(Stored data entries)
________

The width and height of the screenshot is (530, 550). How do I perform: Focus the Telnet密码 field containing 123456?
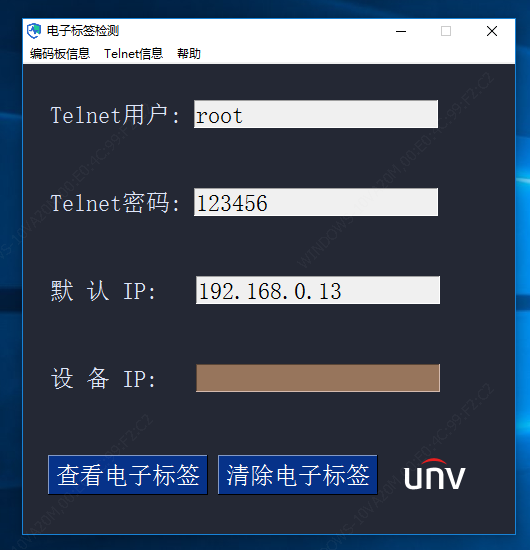[x=316, y=202]
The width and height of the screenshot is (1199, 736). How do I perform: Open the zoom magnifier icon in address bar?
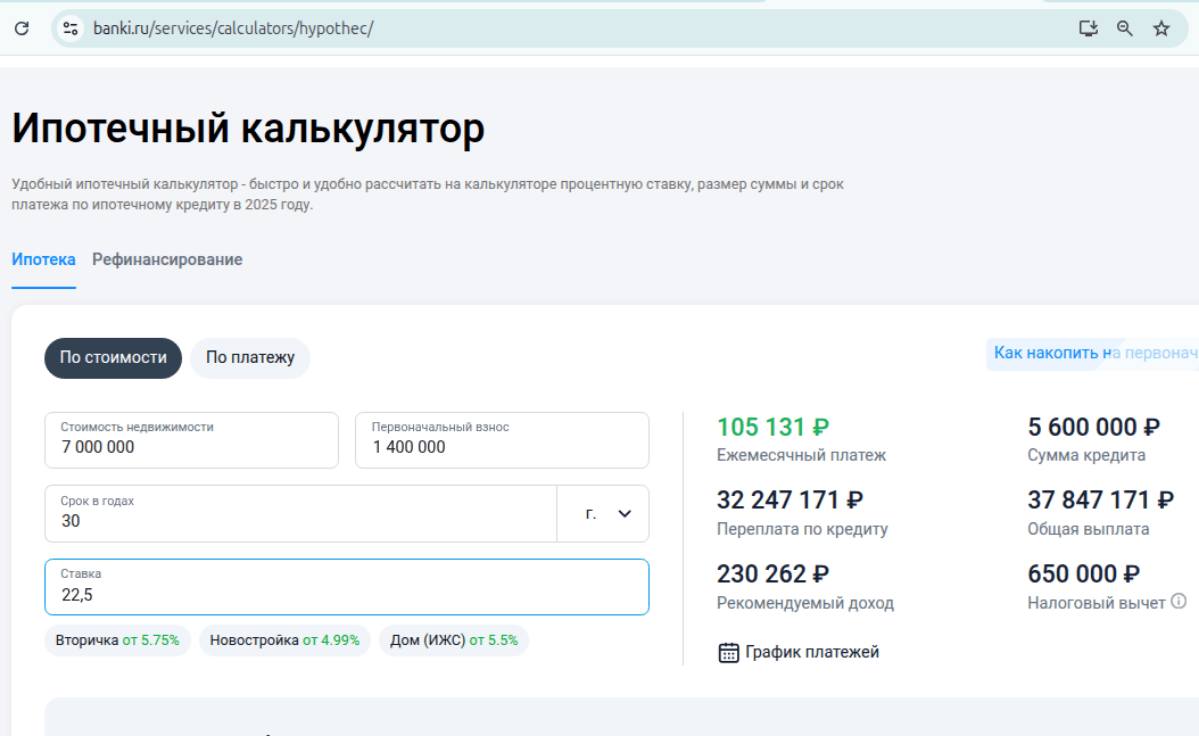1125,29
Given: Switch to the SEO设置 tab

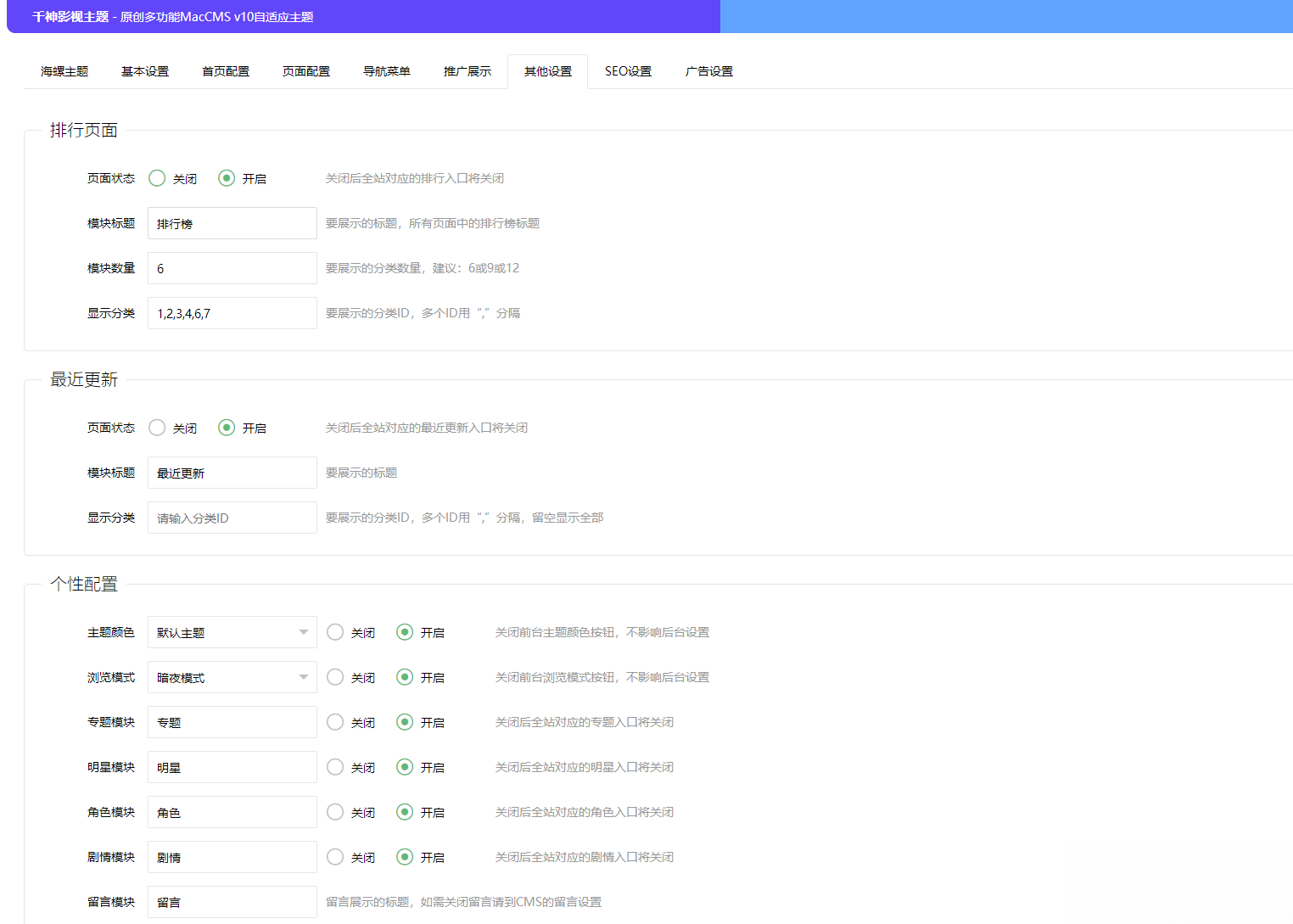Looking at the screenshot, I should (x=627, y=71).
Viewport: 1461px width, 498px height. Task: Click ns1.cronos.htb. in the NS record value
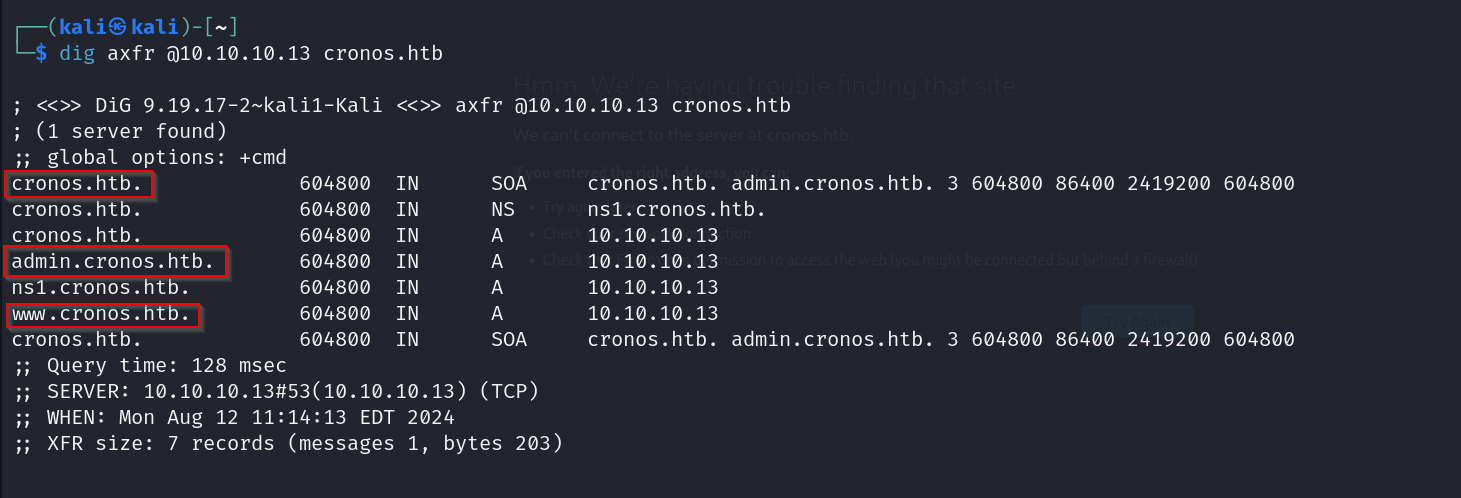(677, 210)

________

WHAT YOU SHOULD DO
Repeat the entries faithfully. Any picture gets left out.

WRITTEN SOLUTION
The width and height of the screenshot is (530, 550). How do I perform: Focus the Telnet密码 field containing 123456?
[x=316, y=202]
The width and height of the screenshot is (1199, 736). How do I perform: Open the zoom magnifier icon in address bar?
1125,29
Given: Switch to the SEO设置 tab

Looking at the screenshot, I should (x=627, y=71).
Viewport: 1461px width, 498px height. Task: Click ns1.cronos.htb. in the NS record value
(677, 210)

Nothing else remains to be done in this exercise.